SEAL APPEARS ONLY ON ORIGINAL









   
DOCUMENT WILL BE RETURNED TO NAME AND          Name of person or organization
MAILING ADDRESS INDICATED IN THE BOX           remitting fees:
BELOW. Include name, street and number
(or P.O. box), city, state and ZIP code.       ---------------------------------
- -----------------------------------------
Eagle-Picher Industries, Inc.                  ---------------------------------
580 Walnut Street                              Preparer's name and business
P.O. Box 779                                   telephone number:
Cincinnati, Ohio 45201                         Patricia A. Harris
                                               (513) 629-2453
    

                          INFORMATION AND INSTRUCTIONS

1.  The articles of incorporation cannot be restated until this form, or a
    comparable document, is submitted.

2.  Submit one original copy of this document. Upon filing, a microfilm copy
    will be prepared for the records of the Corporation and Securities Bureau.
    The original copy will be returned to the address appearing in the box
    above as evidence of filing.

    Since this document must be microfilmed, it is important that the filing
    be legible. Documents with poor black and white contrast, or otherwise
    illegible, will be rejected.

3.  This document is to be used pursuant to sections 641 through 643 of the
    Act for the purpose of restating the articles of incorporation of a domestic
    profit corporation. Restated articles of incorporation are an integration
    into a single instrument of the current provisions of the corporation's
    articles of incorporation, along with any desired amendments to those
    articles.

4.  Restated articles of incorporation which do not amend the articles of
    incorporation may be adopted by the board of directors without a vote of
    the shareholders. Restated articles of incorporation which amend the
    articles of incorporation require adoption by the shareholders. Restated
    articles of incorporation submitted before the first meeting of the
    board of directors require adoption by all of the incorporators.

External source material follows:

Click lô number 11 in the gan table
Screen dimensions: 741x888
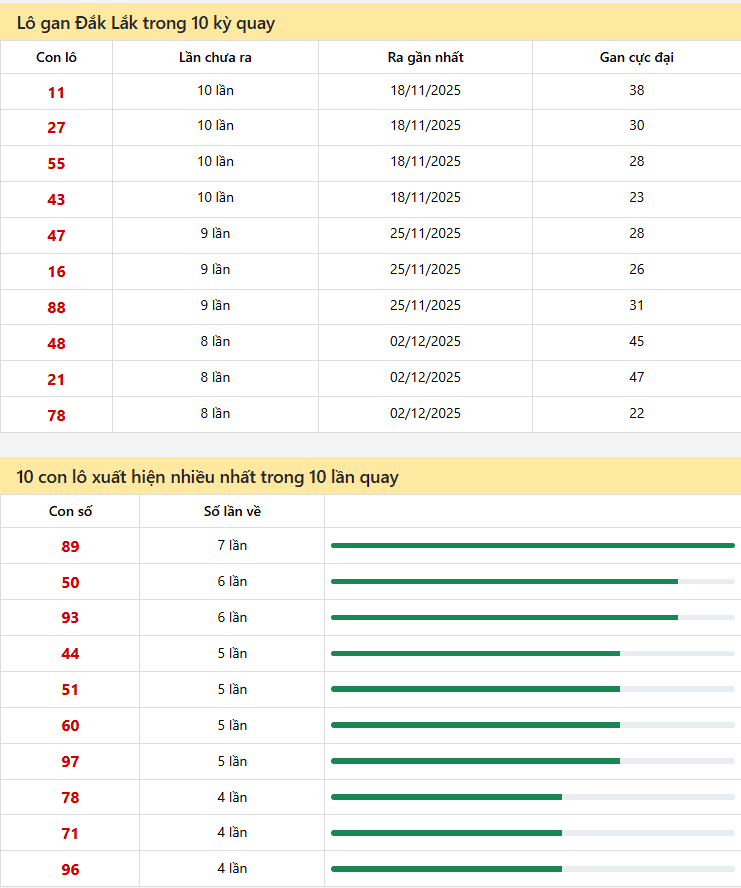tap(56, 92)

5.  Item 2--Enter the identification number previously assigned by the
    Bureau. If this number is unknown, leave it blank.

6.  The duration of the corporation should be stated in the restated articles
    of incorporation only if it is not perpetual.

7.  This document is effective on the date approved and filed by the Bureau.
    A later effective date, no more than 90 days after the date of delivery,
    may be stated.

8.  If the restated articles are adopted before the first meeting of the board
    of directors, this document must be signed in ink by all of the
    incorporators. Other restated articles must be signed by the president,
    vice-president, chairperson or vice-chairperson.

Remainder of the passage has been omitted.